Conservatives' tough talk on drugs is a cheap political ploy
Barbara Yaffe, Vancouver SunPublished: Friday, August 22, 2008
The Harper government's escalating rhetoric on drug policy will turn off as many voters as it turns on.
Health Minister Tony Clement on Monday ramped up an attack on Vancouver's supervised injection site, questioning the medical ethics of health care workers who support harm reduction strategies such as Insite.
Conservatives have also mailed flyers to people across the country, equating drug pushers -- who clearly are criminals -- with junkies, who are addicts with huge social problems. It pledges: "The Conservative government will clean up drug crime."
A new Angus Reid poll reveals that, in B.C. and Alberta, arguably the region where people might be most inclined to consider the injection site when deciding which party to support, a majority of people in fact endorse Insite.
Specifically, 53 per cent of British Columbians and 56 per cent of Albertans say they strongly or moderately support the Downtown Eastside harm-reduction clinic.
Across Canada, nearly 40 per cent support it, even as 19 per cent also mistakenly believe that Insite hands out free drugs. Insite, of course, provides no more than a safe setting, clean needles and some nursing oversight.
The World Health Organization, as well as the medical establishment domestically, support harm reduction and supervised injection sites.And a B.C. Supreme Court ruling this summer decreed that access to Insite constitutes a Charter right, to life, liberty and security of the person.
The idea is to reduce the dangers for addicts who doubtless would shoot up whether a supervised injection site existed or not. At such a site, users are resuscitated if they overdose, and have access to rehabilitation referrals.
Insite should not be considered nearly as big a problem as B.C.'s prevailing shortage of rehab facilities to help addicts get clean.
If the government were sincere in its efforts to address the drug problem, it would be putting cash into the establishment of more drug rehabilitation beds.
Instead, it's using addicts to advertise a highly political get-tough on crime approach.
The pamphlet the Harperites sent out pledges that Conservatives "will keep junkies in rehab and off the streets."
But Conservatives have been in power for 2 1/2 years and have made little if any visible headway in getting Downtown Eastside addicts -- including the ones who never use Insite -- into care or off the streets.
Indeed, the federal government has yet to respond to a plea from a Vancouver charitable foundation seeking $2 million toward capital costs for a new treatment facility for young people, in Keremeos.
The pamphlet also promises to "punish drug pushers with more jail time." This is totally non-controversial; it's hard to imagine any political party objecting to a renewed effort to keep pushers behind bars.

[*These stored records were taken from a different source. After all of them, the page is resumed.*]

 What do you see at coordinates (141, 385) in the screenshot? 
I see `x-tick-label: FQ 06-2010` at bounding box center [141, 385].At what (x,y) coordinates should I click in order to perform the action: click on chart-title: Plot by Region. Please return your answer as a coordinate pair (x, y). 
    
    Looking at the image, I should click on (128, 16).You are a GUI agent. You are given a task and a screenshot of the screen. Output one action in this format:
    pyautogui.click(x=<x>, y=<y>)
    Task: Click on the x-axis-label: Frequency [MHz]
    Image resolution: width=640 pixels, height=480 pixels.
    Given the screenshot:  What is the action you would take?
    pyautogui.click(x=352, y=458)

The text of the pamphlet further asserts: "Thugs, drug pushers and others involved in the drug trade are writing their own rules. For too long, lax Liberal governments left gangs and drug pushers to make their own rules and set their own criminal agenda. Those days are over."
"Who do you think is on the right track on crime?" concludes the message, featuring an arrow pointing to Harper's name.

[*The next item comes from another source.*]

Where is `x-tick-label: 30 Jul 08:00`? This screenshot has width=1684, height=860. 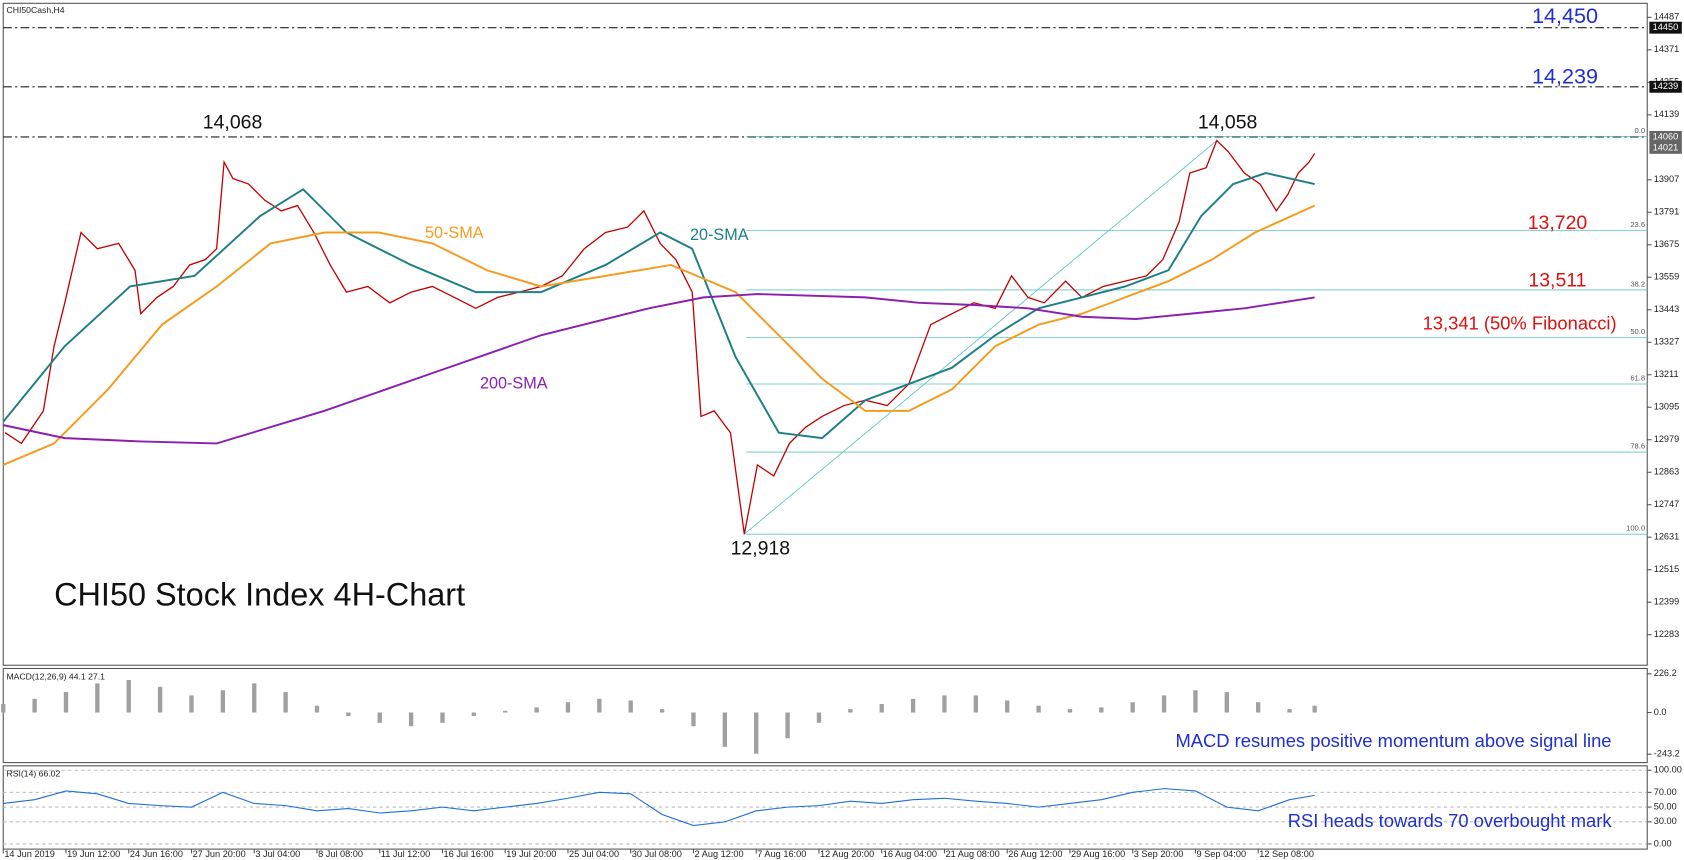
x-tick-label: 30 Jul 08:00 is located at coordinates (657, 854).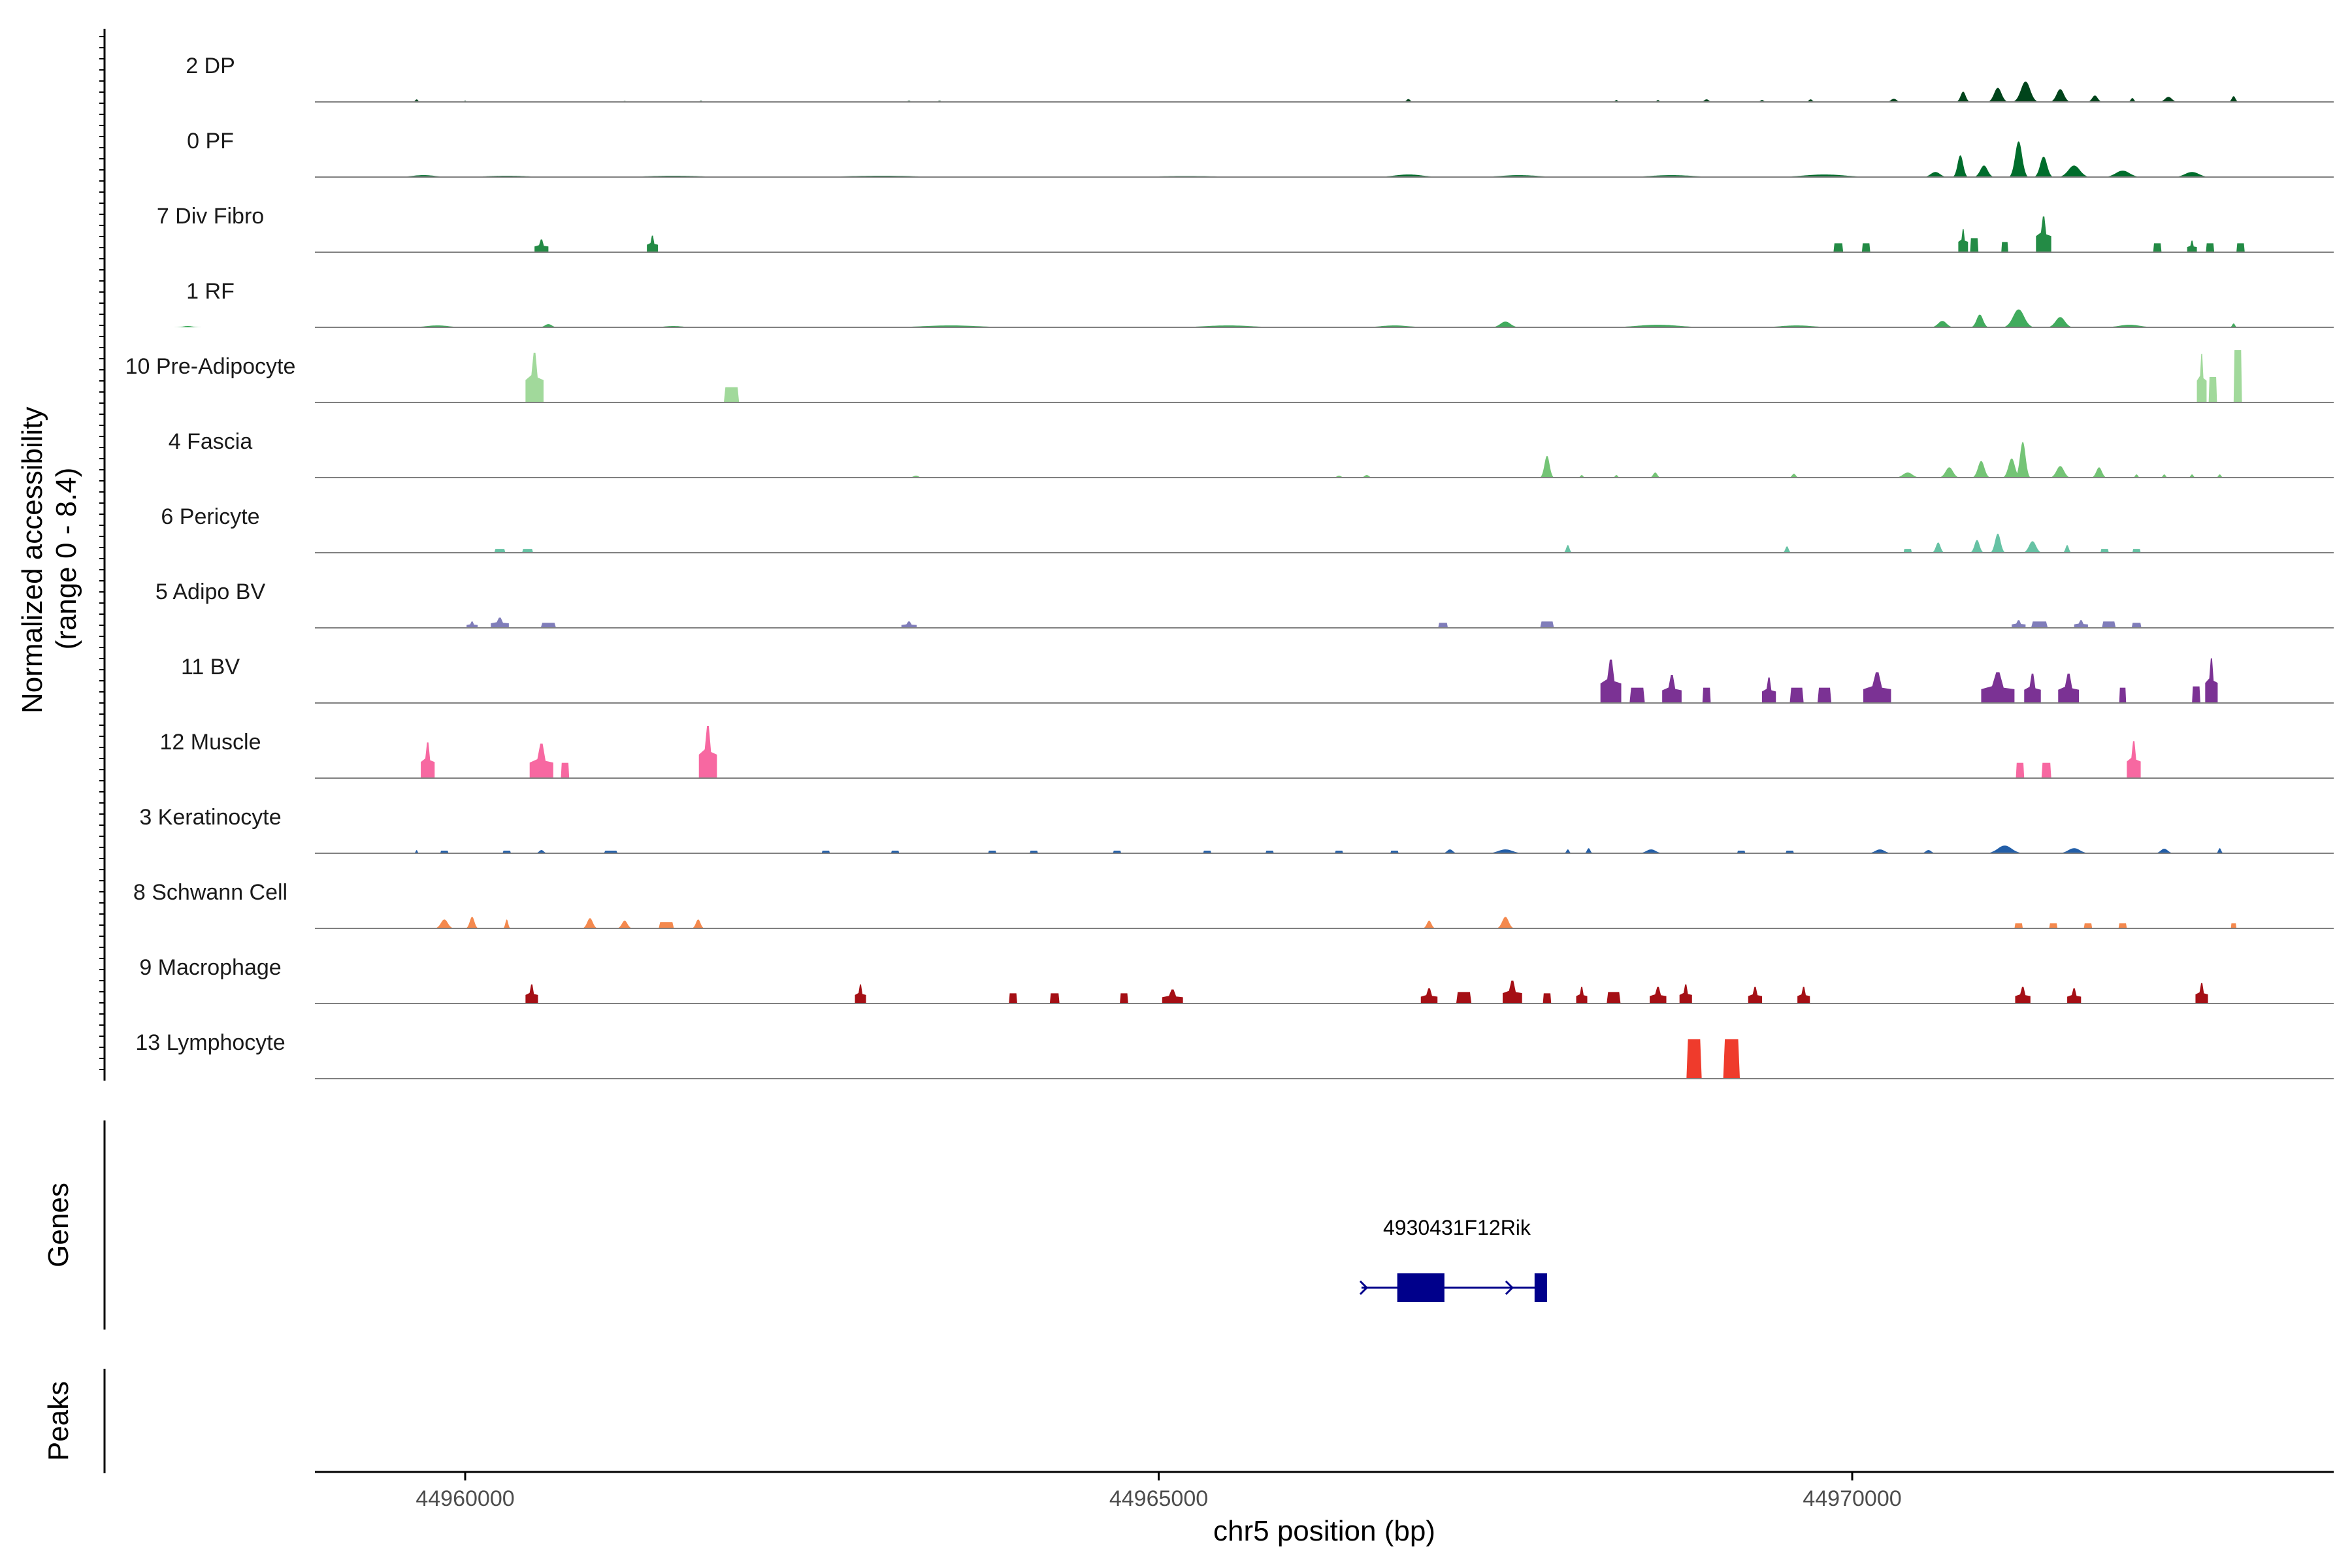 This screenshot has width=2352, height=1568. Describe the element at coordinates (1540, 1288) in the screenshot. I see `gene-exon` at that location.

In truth, the current government has only lately started seriously fussing about the Downtown Eastside. And the potential solutions to the prevailing problems there are well known, having been discussed going back to the time Philip Owen was Vancouver mayor.

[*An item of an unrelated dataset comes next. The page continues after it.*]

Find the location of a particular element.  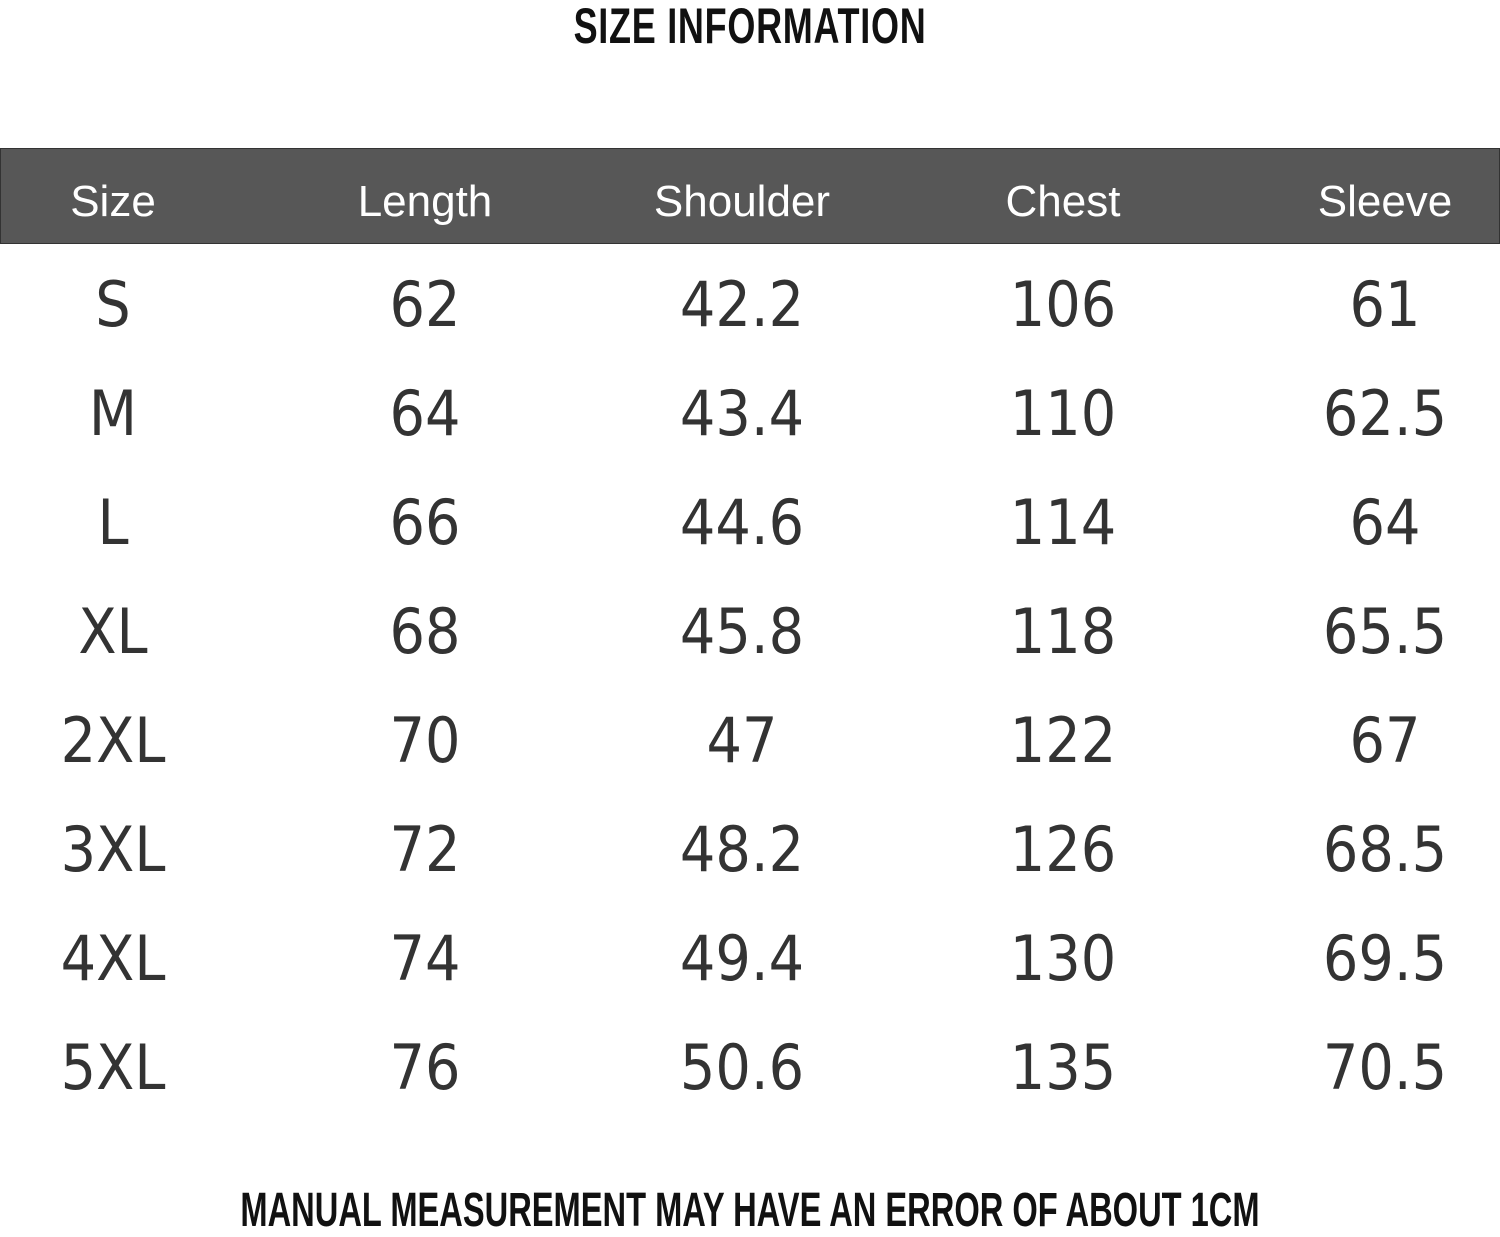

What's required is a multi-pronged approach that would bring to bear more resources for education, prevention and rehabilitation services as well as beefed-up penalties for pushers and drug smugglers.
What Harper and the Conservatives are really doing is deploying an emotional, high-profile public issue to attract support at a time when the prime minister is toying with the idea of triggering a federal election.
The Harperites have a largely empty basket in terms of a political agenda and have seen much attention focused on Liberals who've gotten significant press play in the wake of their Green Shift environmental announcement.
But this particular strategy isn't terribly clever because a lot of voters support harm reduction and many others will see it as a political gambit.